ABOUT THIS TASK. Only the lines from the one containing "Task: Click the readyState related chip" through the end of the records should be retyped, exactly and including both ends; pictures stay out.
########
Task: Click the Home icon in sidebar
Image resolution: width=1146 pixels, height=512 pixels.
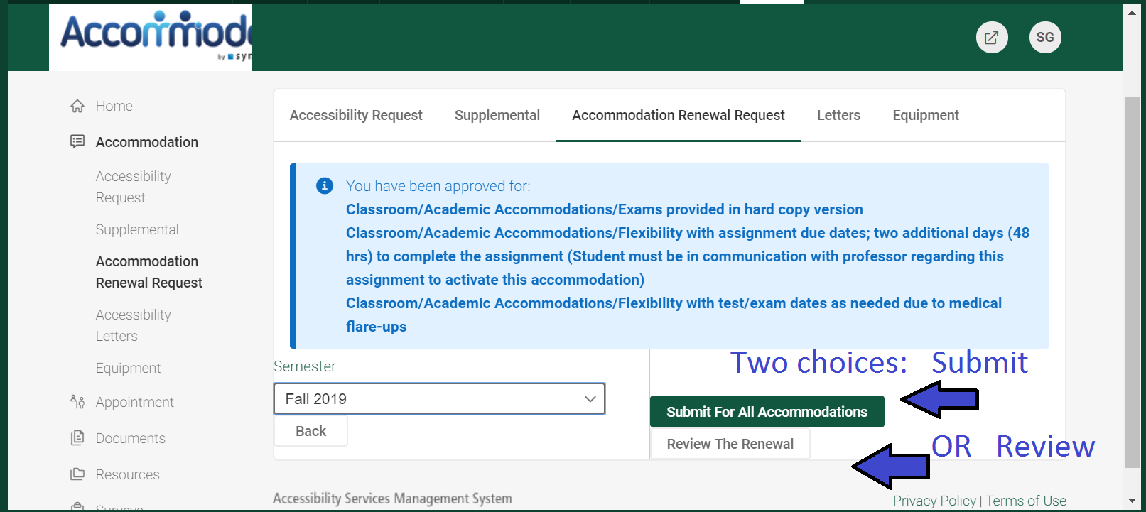Action: 77,106
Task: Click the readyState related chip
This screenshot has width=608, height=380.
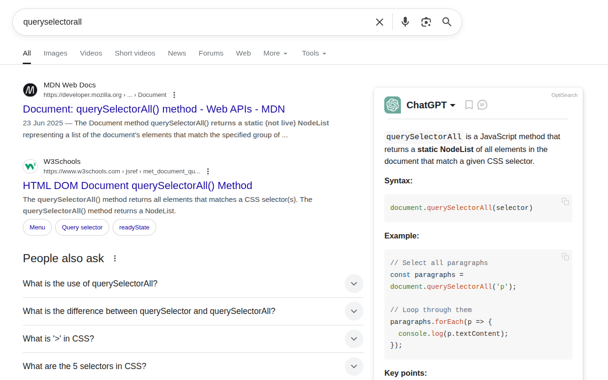Action: point(134,228)
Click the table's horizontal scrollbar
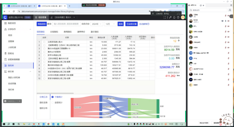Screen dimensions: 234x127 click(x=55, y=93)
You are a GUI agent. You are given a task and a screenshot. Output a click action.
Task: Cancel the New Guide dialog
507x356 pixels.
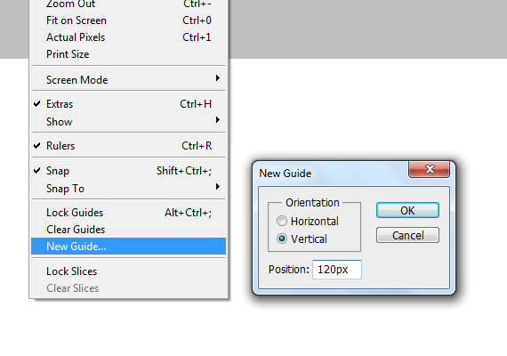point(407,235)
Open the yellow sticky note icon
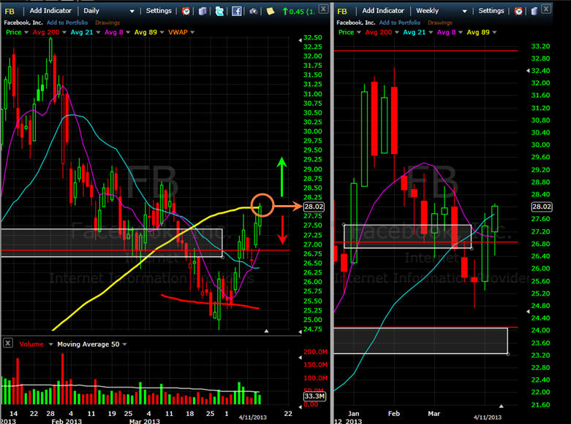The width and height of the screenshot is (571, 424). coord(271,11)
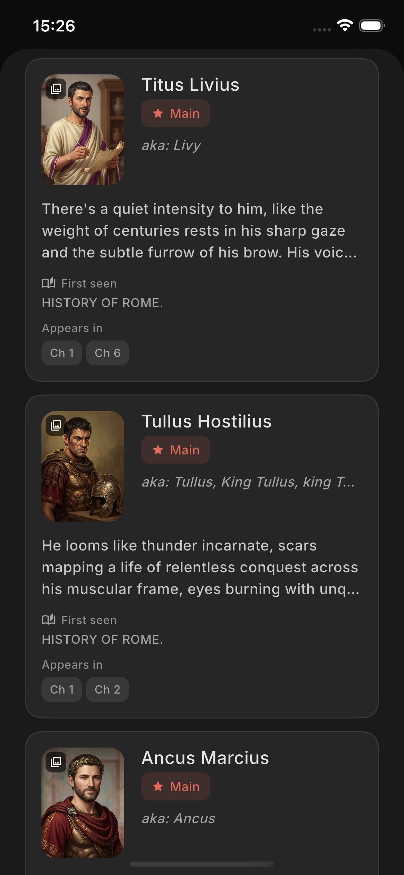Select Ch 6 chip under Titus Livius

107,353
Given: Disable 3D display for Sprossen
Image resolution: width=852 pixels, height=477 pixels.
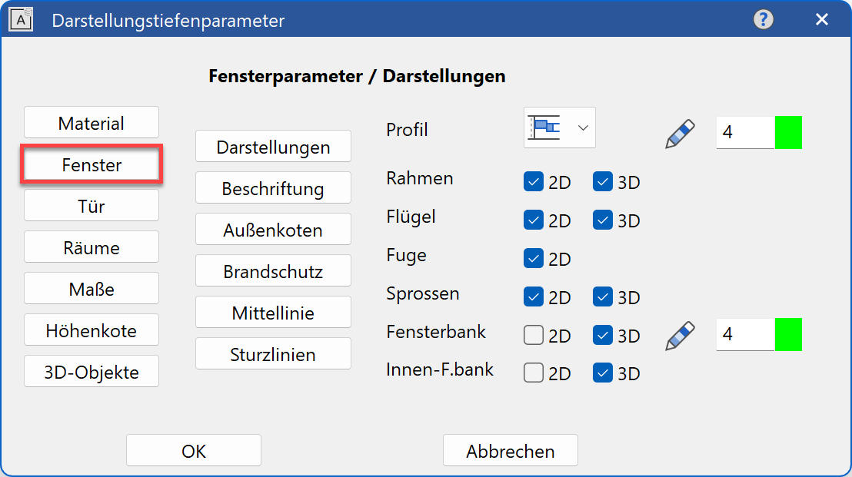Looking at the screenshot, I should click(x=602, y=296).
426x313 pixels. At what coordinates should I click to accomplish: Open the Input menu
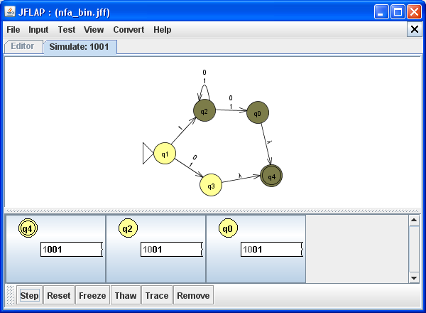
########
ANSWER BOX.
Task: Click the readyState related chip
This screenshot has width=608, height=380.
Action: point(134,228)
Click the table's horizontal scrollbar
Screen dimensions: 234x127 click(x=55, y=93)
You are a GUI agent. You are given a task and a screenshot. Output a click action.
Task: Cancel the New Guide dialog
507x356 pixels.
point(407,235)
Open the yellow sticky note icon
The width and height of the screenshot is (571, 424). coord(271,11)
Select Ch 6 chip under Titus Livius

107,353
Given: Disable 3D display for Sprossen
Image resolution: width=852 pixels, height=477 pixels.
Looking at the screenshot, I should click(x=602, y=296).
426x313 pixels. At what coordinates should I click to accomplish: Open the Input menu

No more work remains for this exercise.